Both the line with "Forestry (163, 1521)" and the line with "Undergraduate Degrees (213, 2399)" in the records below must appear in the output, along with every line between them, exactly and with nothing added.

[Records from a data collection]
========================================

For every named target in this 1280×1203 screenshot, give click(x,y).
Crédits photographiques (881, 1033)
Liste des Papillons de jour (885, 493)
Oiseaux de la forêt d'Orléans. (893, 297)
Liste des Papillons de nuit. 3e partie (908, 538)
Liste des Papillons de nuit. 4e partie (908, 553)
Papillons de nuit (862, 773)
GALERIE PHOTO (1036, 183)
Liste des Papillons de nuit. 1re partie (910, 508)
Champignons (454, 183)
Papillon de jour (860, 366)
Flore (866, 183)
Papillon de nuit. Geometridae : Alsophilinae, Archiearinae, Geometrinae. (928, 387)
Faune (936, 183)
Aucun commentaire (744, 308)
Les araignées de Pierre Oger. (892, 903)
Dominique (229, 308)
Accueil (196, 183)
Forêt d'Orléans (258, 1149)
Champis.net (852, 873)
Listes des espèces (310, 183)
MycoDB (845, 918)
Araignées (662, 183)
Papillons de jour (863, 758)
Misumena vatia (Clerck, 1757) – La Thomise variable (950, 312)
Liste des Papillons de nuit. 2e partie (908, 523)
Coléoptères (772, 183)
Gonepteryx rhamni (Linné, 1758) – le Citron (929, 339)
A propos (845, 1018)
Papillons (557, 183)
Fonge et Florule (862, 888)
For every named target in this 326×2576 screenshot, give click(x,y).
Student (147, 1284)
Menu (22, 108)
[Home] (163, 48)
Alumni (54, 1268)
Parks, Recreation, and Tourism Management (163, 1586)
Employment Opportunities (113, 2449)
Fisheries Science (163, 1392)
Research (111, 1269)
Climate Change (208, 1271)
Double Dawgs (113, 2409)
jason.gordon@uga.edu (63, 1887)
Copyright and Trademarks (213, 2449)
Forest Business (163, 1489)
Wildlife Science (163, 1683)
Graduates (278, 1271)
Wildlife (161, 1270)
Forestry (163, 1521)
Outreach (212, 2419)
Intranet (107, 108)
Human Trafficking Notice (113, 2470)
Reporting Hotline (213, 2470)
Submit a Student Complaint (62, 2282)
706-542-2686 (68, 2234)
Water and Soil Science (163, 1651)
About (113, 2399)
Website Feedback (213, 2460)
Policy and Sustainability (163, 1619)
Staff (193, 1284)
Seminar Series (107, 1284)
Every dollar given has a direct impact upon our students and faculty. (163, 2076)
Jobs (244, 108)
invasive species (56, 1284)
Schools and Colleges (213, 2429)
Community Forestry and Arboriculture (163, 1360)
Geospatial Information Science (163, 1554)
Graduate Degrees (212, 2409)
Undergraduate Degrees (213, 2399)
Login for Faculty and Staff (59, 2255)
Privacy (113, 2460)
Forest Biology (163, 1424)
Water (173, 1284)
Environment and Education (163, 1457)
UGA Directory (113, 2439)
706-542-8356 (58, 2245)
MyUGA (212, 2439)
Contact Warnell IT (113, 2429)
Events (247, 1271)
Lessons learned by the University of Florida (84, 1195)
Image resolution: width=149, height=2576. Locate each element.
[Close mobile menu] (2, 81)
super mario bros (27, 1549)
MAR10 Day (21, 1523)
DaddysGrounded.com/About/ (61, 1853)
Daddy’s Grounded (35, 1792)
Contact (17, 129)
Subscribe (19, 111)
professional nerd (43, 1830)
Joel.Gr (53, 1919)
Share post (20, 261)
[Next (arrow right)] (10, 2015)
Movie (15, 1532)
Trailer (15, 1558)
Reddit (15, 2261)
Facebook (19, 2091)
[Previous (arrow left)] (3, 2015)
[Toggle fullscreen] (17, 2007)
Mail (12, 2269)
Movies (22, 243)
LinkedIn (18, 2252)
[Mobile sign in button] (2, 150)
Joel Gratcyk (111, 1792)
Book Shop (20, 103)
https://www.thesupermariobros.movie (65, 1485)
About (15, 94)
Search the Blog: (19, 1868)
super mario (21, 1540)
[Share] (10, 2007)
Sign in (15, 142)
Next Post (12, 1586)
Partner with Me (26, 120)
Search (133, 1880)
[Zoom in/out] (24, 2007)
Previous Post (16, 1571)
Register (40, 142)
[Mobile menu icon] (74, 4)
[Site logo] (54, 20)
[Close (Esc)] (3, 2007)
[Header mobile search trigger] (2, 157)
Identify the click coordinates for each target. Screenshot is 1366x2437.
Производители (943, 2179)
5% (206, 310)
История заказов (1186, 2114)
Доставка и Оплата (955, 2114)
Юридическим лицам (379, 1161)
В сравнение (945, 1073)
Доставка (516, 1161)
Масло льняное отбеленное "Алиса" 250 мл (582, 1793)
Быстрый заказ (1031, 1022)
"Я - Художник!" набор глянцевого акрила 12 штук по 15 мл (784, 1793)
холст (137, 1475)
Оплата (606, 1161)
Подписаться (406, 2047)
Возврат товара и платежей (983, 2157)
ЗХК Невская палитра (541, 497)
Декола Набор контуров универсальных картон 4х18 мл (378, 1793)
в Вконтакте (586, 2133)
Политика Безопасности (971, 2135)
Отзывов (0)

========================================

Written solution:
Forestry (163, 1521)
Outreach (212, 2419)
Intranet (107, 108)
Human Trafficking Notice (113, 2470)
Reporting Hotline (213, 2470)
Submit a Student Complaint (62, 2282)
706-542-2686 (68, 2234)
Water and Soil Science (163, 1651)
About (113, 2399)
Website Feedback (213, 2460)
Policy and Sustainability (163, 1619)
Staff (193, 1284)
Seminar Series (107, 1284)
Every dollar given has a direct impact upon our students and faculty. (163, 2076)
Jobs (244, 108)
invasive species (56, 1284)
Schools and Colleges (213, 2429)
Community Forestry and Arboriculture (163, 1360)
Geospatial Information Science (163, 1554)
Graduate Degrees (212, 2409)
Undergraduate Degrees (213, 2399)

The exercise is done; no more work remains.